- Task requirements: Reproduce, without any change, the stretch of entries from the line containing "Open the three-dot" through the end of the entries, and include both ends.

Saved entries
=-=-=

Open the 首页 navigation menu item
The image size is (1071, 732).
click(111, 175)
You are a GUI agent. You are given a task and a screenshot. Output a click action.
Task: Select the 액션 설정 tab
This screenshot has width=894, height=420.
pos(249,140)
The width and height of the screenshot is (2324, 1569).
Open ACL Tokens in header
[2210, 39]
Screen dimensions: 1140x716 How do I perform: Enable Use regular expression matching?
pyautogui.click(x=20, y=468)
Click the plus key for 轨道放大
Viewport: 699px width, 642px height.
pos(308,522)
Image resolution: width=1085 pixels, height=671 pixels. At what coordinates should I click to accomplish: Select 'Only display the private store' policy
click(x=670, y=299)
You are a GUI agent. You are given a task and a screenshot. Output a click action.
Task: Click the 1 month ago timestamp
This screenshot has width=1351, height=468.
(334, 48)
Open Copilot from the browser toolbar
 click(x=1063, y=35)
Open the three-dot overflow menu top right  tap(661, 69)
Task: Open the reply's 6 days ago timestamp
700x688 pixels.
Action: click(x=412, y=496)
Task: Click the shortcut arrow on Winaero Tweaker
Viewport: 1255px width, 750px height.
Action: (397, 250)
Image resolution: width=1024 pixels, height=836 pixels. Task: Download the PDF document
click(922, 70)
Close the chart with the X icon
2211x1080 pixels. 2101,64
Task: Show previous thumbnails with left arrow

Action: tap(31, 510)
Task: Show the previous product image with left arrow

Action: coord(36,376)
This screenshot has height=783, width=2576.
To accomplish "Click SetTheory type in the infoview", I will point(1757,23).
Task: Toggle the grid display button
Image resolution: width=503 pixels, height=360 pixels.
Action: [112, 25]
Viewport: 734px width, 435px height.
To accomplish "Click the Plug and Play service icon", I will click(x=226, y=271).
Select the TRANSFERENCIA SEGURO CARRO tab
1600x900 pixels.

=-=-=

- Task output:
Open the three-dot overflow menu top right  tap(661, 69)
Task: Open the reply's 6 days ago timestamp
700x688 pixels.
Action: click(x=412, y=496)
Task: Click the shortcut arrow on Winaero Tweaker
Viewport: 1255px width, 750px height.
Action: (397, 250)
Image resolution: width=1024 pixels, height=836 pixels. Task: Download the PDF document
click(922, 70)
Close the chart with the X icon
2211x1080 pixels. 2101,64
Task: Show previous thumbnails with left arrow

Action: tap(31, 510)
Task: Show the previous product image with left arrow

Action: coord(36,376)
This screenshot has height=783, width=2576.
To accomplish "Click SetTheory type in the infoview", I will point(1757,23).
Task: Toggle the grid display button
Image resolution: width=503 pixels, height=360 pixels.
Action: [112, 25]
Viewport: 734px width, 435px height.
To accomplish "Click the Plug and Play service icon", I will click(x=226, y=271).
Select the TRANSFERENCIA SEGURO CARRO tab
1600x900 pixels.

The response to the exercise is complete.